The domestic league was launched in 1989. The national team manager Asako Takakura’s old club, Nippon TV Beleza, have been champions 16 times in 30 years, including each of the last four seasons. The Japan squad at this year’s World Cup has, unsurprisingly, a large Beleza contingent.
Which player is going to surprise everyone at the World Cup?
There are several options in the Japanese team. Kumi Yokoyama is a real threat to defenses, capable of dribbling through tight spaces and shooting when opponents least expect. Hina Sugita is the winner of the Golden Ball at both U-17 and U-20 World Cups. She is excellent at finding space between opponents. Finally, Yui Hasegawa is an intelligent player seen as the successor to Aya Miyama. She reads opponents’ intentions and moves quickly to take advantage.
What is the realistic aim for Japan and why?
Round of 16. Japan have a record of 22 wins, seven draws, and 14 defeats under Takakura, but this drops to just three wins, five draws, and 11 defeats against opponents ranked in the FIFA top ten. Not once have they ever successfully come from behind to win a game. Perhaps a semifinal appearance might be possible only if they shift to a more pragmatic, defensively-oriented approach.
Annual budget for the women’s national team (compared to men’s)
The only figure officially published by the Japan Football Association (JFA) is 4.4 billion yen (about $40 million) for ‘expenses related to national teams’ – which include men’s and women’s national teams for football, futsal, and beach soccer at all age levels.

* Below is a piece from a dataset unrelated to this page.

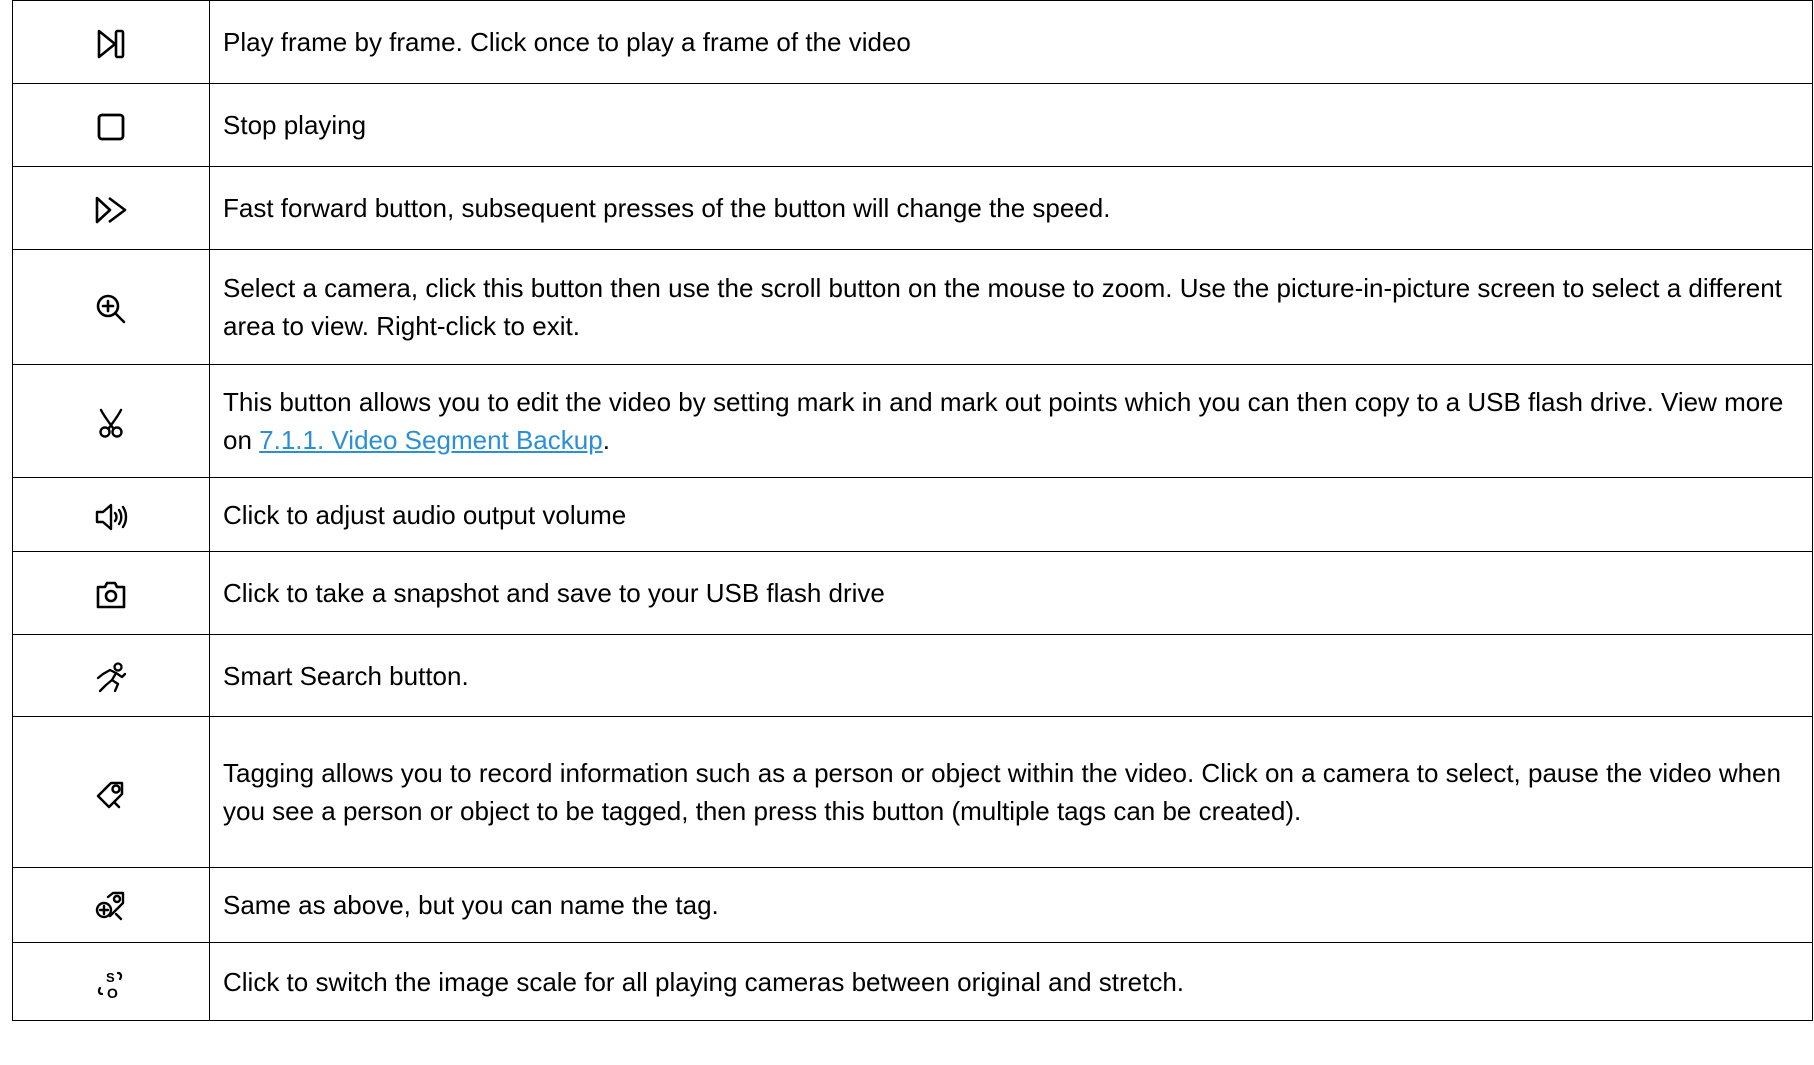 This screenshot has height=1065, width=1814. I want to click on table-cell-description: Same as above, but you can name the tag., so click(1011, 905).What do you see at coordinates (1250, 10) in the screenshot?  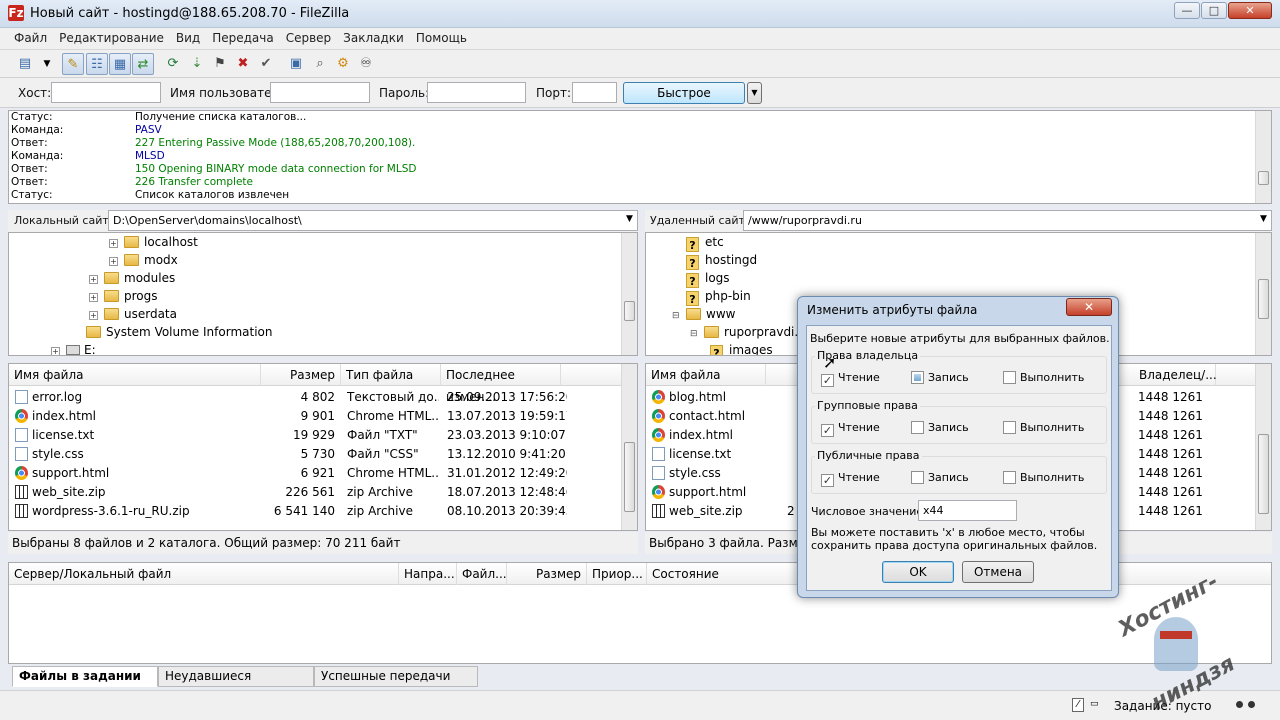 I see `close-button: ✕` at bounding box center [1250, 10].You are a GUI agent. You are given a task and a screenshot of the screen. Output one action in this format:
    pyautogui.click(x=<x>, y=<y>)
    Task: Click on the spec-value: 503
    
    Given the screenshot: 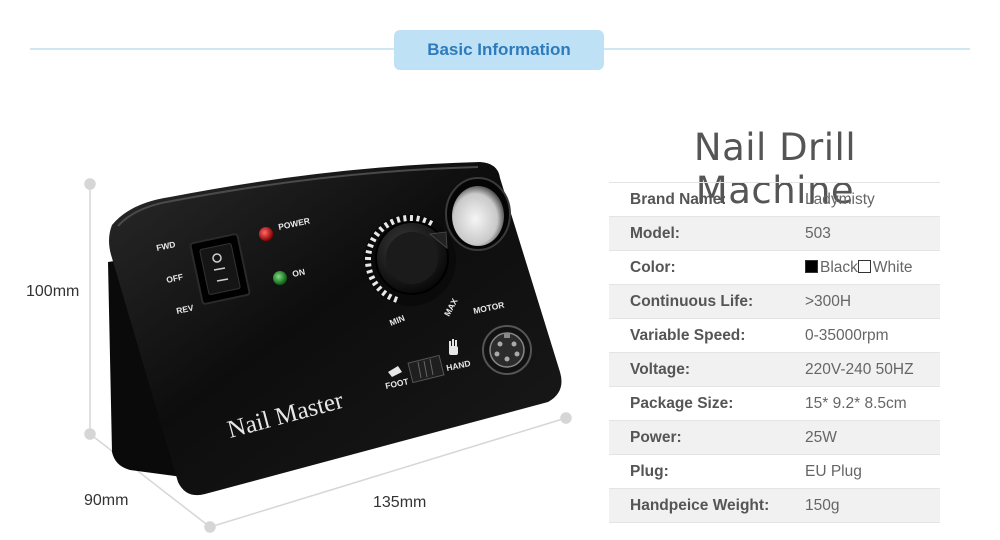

By means of comparison, the JFA offers a prize of 150 million yen to the winning team of the men’s Emperor’s Cup (equivalent to the FA Cup in England), and three million yen to the winners of the women’s Empress’s Cup.
Registered female players
Approximately 28,000. Note this figure does not include female players who play in mixed-sex teams; once included, there are an estimated 40,000 female players in total.
Yoshinori Ebashi writes for Footballista.